Work through the data line by line, gathering every line that has the word "computer".

(Stored data)
-- Opening Marker --
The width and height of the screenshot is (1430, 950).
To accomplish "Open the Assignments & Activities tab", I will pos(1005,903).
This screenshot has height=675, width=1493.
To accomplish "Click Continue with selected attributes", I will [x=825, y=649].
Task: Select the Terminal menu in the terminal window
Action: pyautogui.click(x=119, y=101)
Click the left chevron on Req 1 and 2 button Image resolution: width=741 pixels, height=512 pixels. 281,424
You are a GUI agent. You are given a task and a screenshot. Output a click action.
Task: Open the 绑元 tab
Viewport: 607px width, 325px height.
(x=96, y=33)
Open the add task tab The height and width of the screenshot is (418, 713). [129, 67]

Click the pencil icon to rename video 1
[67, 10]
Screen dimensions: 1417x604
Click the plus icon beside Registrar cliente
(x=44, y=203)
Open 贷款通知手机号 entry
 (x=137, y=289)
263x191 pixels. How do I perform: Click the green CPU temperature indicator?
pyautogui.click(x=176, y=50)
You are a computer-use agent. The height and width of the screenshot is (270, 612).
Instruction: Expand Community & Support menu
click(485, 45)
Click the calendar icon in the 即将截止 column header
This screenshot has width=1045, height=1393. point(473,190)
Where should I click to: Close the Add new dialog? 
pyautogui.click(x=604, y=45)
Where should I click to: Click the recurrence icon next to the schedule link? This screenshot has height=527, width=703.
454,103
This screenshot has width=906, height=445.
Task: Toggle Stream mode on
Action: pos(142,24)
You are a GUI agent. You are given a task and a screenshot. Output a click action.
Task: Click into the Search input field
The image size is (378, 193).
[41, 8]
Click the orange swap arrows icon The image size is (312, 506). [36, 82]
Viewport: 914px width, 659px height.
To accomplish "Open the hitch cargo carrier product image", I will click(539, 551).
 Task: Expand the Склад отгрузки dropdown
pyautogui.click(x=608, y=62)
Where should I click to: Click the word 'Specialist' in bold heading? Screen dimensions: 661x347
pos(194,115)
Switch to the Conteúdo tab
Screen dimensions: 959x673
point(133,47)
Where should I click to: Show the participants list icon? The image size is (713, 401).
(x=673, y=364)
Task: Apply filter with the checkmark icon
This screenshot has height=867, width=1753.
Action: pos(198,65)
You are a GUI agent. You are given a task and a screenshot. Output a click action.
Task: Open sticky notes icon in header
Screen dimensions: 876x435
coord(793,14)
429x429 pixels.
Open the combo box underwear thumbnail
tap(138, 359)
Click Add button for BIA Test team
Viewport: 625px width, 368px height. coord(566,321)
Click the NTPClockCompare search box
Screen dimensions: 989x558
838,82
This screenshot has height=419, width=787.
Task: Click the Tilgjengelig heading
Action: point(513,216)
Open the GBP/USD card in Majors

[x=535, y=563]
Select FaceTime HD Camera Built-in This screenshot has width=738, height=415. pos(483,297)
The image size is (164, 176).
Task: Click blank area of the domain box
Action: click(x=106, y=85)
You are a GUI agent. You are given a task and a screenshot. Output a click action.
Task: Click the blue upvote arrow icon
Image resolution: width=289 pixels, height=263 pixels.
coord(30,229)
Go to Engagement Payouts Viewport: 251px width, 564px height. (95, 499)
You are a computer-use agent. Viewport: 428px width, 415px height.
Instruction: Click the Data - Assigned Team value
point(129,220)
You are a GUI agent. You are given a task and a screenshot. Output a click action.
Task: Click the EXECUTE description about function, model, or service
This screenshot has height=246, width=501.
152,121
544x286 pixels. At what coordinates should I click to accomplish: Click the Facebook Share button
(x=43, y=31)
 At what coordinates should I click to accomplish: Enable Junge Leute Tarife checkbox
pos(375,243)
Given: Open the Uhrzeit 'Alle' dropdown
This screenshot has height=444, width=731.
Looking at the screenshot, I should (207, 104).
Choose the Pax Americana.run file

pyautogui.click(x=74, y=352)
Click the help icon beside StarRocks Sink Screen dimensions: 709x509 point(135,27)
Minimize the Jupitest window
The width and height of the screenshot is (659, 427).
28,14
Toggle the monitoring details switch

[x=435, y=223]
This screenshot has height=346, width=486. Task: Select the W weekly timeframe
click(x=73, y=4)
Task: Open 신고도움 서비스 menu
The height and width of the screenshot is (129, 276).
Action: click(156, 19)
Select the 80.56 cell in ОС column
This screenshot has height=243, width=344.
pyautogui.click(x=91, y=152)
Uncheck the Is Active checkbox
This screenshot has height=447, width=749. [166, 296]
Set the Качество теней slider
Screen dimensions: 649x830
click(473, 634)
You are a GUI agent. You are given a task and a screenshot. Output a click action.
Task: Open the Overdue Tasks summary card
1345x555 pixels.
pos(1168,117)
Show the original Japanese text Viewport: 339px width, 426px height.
-- Closing Marker --
Solution to the exercise:
You are a computer-use agent. The height and width of the screenshot is (270, 612).
You are a computer-use agent. Viewport: 428px width, 415px height.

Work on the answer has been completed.